▶ [BRIEF]: All of the records below must be output exactly, with no pictures carried over.

▶ [WORKING DATA]:
Segment Open

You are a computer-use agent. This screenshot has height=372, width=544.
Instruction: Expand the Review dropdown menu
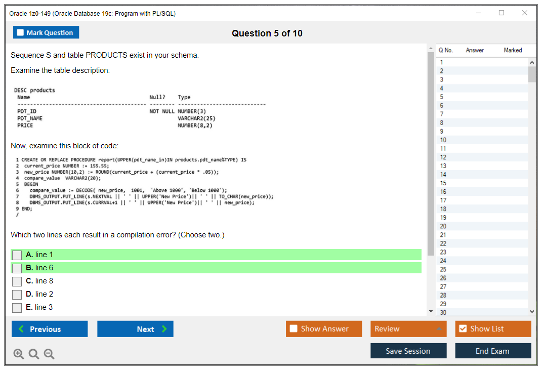click(439, 329)
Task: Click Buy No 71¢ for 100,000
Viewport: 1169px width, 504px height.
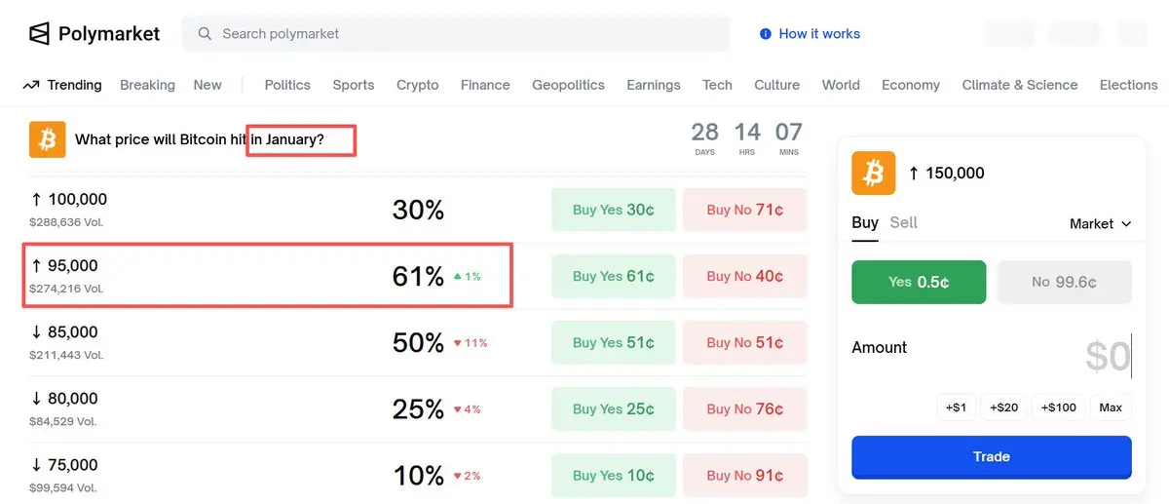Action: (744, 210)
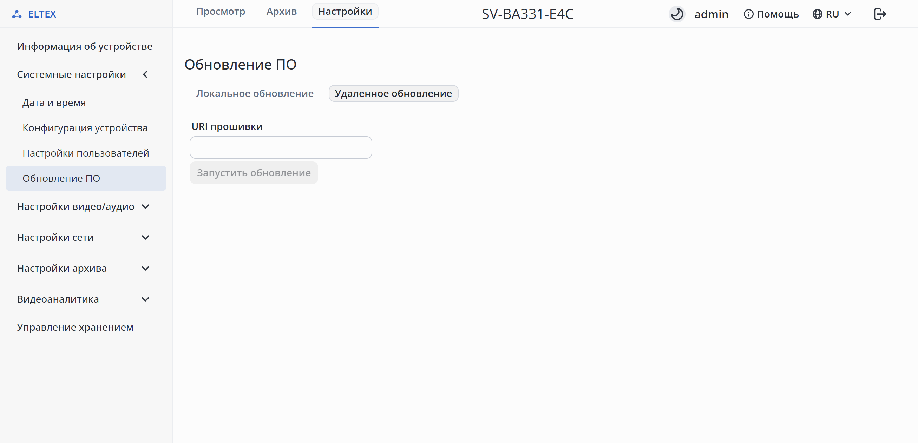Expand Видеоаналитика chevron
918x443 pixels.
coord(145,299)
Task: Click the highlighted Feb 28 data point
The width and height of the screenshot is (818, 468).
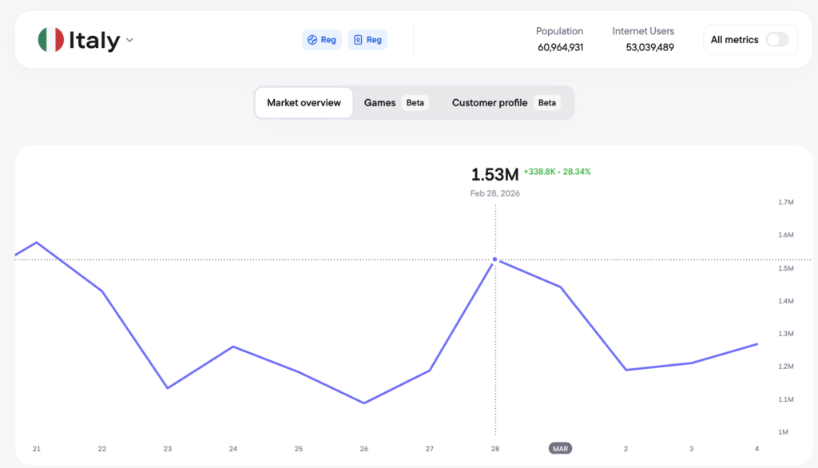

Segment Closed

▶ [RESULT OF THIS TASK]:
You are a computer-use agent. This screenshot has height=372, width=544.
Instruction: Expand the Review dropdown menu
click(439, 329)
Task: Click Buy No 71¢ for 100,000
Viewport: 1169px width, 504px height.
Action: (744, 210)
Expand Видеоаналитика chevron
918x443 pixels.
coord(145,299)
Task: Click the highlighted Feb 28 data point
The width and height of the screenshot is (818, 468).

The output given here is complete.